I pulled the trigger on Prodiamine 65 WG and Speedzone Southern and MSM solo. I looked at some of the others like Certainty etc. but I figure anything that survives the above, would be a situation where I can justify adding another bottle to the arsenal. I hit my own Poa with Dismiss and Imazequin, just to see if it will do anything.


----------



## Movingshrub (Jun 12, 2017)

@SCGrassMan Imazaquin, aka, Image, will work on poa annua but will likely take more than one application.


----------



## SCGrassMan (Dec 17, 2017)

Movingshrub said:


> @SCGrassMan Imazaquin, aka, Image, will work on poa annua but will likely take more than one application.


Yeah, I put it down with Dismiss. I'm sure it's going to take a few tries, but I also plan on hitting it with some Crosscut (2,4D and Triclopyr) if need be.

Dismiss says not to use with a surfactant, but it mostly rolled off the Poa, so I'm thinking only the Imazequin is going to do anything.


----------



## Movingshrub (Jun 12, 2017)

I don't think dismiss is labeled for poa control.


----------



## Movingshrub (Jun 12, 2017)

Also, crossbow is the 2,4d-tricolpyr combo, and it's not for poa control either.


----------



## SCGrassMan (Dec 17, 2017)

Movingshrub said:


> I don't think dismiss is labeled for poa control.
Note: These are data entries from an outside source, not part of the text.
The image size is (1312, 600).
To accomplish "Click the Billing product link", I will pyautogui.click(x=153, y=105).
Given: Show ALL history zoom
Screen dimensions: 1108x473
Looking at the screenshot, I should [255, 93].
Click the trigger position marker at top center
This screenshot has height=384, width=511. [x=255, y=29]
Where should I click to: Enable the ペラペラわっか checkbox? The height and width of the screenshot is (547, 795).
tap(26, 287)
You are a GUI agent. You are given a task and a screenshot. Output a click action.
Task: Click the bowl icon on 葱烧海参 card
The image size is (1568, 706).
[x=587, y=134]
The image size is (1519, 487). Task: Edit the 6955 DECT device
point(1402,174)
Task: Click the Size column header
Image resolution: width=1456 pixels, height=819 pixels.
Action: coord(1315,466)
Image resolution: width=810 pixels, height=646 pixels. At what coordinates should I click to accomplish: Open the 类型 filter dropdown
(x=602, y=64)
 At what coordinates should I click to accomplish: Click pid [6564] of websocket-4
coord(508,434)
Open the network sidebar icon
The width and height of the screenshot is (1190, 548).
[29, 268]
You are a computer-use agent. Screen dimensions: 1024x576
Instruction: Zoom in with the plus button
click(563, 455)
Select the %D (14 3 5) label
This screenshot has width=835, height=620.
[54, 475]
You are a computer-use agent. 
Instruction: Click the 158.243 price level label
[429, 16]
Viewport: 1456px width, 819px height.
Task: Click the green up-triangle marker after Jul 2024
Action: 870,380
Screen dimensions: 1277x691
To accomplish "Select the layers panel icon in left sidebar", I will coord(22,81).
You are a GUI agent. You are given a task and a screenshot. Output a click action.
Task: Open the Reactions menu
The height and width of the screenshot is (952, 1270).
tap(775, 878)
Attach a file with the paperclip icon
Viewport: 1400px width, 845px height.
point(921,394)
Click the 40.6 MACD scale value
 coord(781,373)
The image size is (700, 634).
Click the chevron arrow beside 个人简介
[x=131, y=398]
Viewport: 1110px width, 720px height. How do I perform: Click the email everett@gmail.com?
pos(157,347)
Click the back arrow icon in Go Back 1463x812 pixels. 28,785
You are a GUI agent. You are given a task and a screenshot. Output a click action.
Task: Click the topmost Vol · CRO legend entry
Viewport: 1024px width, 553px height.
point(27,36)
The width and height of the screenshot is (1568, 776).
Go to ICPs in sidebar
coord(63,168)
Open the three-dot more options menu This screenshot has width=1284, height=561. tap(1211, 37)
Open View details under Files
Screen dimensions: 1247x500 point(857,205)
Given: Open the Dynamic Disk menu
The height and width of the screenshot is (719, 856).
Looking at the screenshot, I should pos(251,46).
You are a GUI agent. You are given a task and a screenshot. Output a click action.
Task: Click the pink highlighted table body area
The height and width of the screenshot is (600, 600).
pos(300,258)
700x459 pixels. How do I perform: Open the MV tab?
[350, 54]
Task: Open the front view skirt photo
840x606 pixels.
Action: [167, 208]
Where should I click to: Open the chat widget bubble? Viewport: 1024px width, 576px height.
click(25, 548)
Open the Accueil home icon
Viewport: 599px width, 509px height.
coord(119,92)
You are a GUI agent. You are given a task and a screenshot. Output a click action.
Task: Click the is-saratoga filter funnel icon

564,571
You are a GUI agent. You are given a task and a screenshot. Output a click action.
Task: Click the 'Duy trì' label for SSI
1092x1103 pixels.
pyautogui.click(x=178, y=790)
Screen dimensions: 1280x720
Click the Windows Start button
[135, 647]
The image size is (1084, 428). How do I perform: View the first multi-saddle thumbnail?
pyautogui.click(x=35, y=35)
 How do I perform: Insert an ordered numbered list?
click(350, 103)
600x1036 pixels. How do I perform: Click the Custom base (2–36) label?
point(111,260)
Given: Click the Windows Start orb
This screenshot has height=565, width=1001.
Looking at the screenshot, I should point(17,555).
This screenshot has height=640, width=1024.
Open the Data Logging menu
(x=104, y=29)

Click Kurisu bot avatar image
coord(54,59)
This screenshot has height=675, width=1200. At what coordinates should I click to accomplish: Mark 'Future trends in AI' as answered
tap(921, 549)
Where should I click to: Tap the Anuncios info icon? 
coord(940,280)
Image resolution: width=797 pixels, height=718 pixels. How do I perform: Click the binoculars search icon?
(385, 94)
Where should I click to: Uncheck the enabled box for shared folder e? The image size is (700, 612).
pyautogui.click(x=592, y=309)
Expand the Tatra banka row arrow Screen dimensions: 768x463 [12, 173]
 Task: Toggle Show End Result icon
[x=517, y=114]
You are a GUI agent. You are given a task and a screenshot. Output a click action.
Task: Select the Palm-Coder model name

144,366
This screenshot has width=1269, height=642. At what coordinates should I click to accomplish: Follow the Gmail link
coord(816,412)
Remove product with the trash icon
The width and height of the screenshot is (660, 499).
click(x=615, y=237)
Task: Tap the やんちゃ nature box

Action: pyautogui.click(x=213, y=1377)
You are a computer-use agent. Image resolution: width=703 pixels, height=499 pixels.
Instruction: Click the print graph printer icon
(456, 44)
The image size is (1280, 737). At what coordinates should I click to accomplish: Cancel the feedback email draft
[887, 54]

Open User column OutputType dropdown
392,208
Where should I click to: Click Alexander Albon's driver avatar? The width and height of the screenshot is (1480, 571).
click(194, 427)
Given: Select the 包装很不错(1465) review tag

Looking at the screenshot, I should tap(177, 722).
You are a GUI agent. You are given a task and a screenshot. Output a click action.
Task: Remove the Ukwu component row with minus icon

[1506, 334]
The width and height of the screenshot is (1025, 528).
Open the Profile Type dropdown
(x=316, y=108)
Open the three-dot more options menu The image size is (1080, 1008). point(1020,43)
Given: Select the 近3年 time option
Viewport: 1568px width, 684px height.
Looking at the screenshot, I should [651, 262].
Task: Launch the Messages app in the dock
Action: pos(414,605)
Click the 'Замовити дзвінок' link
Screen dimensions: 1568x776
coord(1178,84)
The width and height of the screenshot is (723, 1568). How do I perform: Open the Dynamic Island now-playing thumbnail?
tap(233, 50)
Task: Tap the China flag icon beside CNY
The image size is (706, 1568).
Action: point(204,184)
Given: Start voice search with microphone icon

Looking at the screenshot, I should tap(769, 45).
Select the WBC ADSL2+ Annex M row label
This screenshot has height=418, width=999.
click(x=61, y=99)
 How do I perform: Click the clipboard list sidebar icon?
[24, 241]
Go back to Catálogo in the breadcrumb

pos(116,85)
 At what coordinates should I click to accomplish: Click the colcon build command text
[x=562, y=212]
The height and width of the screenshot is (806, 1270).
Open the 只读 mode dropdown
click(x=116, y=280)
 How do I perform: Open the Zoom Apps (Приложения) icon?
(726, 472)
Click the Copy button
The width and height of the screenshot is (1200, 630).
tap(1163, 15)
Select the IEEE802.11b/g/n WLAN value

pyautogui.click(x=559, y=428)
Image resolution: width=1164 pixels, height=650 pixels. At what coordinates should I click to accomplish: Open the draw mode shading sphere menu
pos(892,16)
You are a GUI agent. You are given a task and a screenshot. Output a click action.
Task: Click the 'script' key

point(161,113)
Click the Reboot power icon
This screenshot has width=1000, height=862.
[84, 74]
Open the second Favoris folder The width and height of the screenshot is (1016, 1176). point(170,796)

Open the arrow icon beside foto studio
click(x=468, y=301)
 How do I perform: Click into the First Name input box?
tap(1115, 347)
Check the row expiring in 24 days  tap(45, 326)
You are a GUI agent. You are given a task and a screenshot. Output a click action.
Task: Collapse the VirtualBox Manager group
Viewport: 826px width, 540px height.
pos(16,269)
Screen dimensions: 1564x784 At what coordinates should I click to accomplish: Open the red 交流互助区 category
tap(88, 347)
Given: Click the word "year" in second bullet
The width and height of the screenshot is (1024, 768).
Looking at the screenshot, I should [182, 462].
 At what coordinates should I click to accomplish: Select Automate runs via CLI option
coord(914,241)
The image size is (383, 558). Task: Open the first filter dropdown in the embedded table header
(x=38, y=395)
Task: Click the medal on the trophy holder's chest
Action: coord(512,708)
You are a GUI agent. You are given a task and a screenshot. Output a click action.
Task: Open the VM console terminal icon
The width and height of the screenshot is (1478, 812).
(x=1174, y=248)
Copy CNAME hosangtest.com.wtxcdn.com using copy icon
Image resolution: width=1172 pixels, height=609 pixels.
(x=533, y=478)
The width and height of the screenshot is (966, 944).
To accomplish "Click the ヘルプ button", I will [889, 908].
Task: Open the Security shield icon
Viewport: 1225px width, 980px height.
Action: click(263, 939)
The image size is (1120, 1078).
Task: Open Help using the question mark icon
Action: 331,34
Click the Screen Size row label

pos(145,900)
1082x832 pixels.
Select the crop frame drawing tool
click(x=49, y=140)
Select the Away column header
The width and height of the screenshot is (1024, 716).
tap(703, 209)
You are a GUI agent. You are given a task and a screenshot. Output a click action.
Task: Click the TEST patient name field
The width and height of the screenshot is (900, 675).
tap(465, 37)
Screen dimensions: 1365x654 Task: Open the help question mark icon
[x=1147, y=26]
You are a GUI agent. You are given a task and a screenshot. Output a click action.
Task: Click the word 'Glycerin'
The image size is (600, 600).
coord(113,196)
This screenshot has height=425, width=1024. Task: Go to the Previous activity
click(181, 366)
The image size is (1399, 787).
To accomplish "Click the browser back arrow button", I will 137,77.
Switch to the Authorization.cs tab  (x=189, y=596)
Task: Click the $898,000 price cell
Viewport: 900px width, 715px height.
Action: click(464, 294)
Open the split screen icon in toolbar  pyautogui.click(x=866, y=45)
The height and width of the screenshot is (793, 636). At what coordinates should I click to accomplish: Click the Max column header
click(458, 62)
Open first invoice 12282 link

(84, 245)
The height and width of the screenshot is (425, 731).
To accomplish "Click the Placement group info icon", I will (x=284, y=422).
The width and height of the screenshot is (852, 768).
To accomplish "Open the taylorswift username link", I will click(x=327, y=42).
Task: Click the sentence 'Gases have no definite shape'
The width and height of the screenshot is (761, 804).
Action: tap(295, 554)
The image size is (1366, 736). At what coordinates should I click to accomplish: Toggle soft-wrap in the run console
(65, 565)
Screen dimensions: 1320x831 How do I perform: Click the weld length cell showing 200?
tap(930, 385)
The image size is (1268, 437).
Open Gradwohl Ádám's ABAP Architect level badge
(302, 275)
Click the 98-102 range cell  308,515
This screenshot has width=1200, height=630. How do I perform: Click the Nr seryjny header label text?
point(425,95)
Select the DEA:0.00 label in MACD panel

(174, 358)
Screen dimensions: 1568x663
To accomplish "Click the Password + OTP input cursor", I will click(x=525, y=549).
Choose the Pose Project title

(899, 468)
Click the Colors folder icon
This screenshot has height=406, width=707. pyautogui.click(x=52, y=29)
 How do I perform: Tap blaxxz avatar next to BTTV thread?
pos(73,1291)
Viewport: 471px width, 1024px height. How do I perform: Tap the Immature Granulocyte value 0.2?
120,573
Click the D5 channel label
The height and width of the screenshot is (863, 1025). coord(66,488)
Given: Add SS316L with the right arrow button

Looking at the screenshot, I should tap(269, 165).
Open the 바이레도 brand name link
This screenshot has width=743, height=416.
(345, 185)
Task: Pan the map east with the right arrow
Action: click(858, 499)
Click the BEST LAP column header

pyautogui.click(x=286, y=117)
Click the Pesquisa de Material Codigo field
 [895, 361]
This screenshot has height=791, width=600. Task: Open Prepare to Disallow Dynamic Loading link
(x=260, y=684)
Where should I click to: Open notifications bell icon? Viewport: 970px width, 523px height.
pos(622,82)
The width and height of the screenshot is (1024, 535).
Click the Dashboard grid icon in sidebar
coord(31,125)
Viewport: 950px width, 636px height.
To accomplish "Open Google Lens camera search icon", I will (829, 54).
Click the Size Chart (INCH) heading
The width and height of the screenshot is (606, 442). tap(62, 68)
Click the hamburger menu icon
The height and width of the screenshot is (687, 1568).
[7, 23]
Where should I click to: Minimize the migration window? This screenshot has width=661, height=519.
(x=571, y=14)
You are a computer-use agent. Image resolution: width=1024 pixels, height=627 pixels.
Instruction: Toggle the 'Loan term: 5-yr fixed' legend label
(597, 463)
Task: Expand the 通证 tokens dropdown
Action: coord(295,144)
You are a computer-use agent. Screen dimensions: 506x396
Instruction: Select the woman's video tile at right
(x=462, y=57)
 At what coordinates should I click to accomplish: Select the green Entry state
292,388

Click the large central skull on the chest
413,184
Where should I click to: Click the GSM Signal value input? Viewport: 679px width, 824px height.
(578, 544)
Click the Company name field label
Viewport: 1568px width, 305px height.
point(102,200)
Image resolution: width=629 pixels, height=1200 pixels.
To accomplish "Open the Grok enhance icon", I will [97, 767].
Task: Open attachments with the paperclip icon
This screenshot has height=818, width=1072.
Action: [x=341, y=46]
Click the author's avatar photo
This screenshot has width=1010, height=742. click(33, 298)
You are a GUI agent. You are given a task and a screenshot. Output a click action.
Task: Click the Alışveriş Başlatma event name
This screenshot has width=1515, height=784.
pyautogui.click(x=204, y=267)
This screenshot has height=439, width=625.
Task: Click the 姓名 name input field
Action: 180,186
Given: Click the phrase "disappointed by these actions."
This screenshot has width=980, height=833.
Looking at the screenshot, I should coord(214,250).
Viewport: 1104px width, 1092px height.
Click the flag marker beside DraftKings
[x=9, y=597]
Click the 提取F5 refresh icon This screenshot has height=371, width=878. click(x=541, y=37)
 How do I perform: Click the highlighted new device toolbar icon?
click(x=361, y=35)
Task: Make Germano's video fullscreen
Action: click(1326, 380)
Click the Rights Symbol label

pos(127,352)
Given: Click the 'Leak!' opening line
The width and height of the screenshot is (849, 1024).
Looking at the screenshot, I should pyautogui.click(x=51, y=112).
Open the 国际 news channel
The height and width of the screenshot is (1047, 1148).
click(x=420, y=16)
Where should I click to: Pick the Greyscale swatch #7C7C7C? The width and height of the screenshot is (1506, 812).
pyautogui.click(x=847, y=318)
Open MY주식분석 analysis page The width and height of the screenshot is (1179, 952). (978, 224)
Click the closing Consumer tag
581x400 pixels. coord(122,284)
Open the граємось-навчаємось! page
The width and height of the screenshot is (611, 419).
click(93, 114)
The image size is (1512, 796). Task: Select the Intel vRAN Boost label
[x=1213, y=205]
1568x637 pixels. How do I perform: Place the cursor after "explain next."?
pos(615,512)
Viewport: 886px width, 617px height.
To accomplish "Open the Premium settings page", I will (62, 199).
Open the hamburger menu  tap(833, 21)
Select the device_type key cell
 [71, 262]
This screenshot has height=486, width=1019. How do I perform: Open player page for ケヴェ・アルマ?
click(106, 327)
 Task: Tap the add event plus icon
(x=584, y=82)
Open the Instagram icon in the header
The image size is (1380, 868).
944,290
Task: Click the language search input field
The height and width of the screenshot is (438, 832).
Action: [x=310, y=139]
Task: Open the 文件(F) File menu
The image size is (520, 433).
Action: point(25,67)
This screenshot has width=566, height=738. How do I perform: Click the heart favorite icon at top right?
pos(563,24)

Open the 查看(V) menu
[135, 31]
Yeah that's more for the other stuff growing in the yard.

I'll see how the Imazequin works on it and address from there.


----------



## SCGrassMan (Dec 17, 2017)

What happens if I tank mix MSM, Speedzone, and PRO-D, and then don't water in? Does the pro-d lose its effectiveness significantly?

Trying to decide if I can do everything in one spray or if I should break it up into two.


----------



## Ware (Jan 28, 2017)

Are you referring to Prodiamine? If so, the label calls for 1/2" of rainfall or irrigation within 14 days.


----------



## SCGrassMan (Dec 17, 2017)

Ware said:


> Are you referring to Prodiamine? If so, the label calls for 1/2" of rainfall or irrigation within 14 days.


Yup, prodiamine. So if I wait a day or two to let the post emergents set up, that's ok?


----------



## Movingshrub (Jun 12, 2017)

That's fine. Concerning rain or watering in - sooner the better.


----------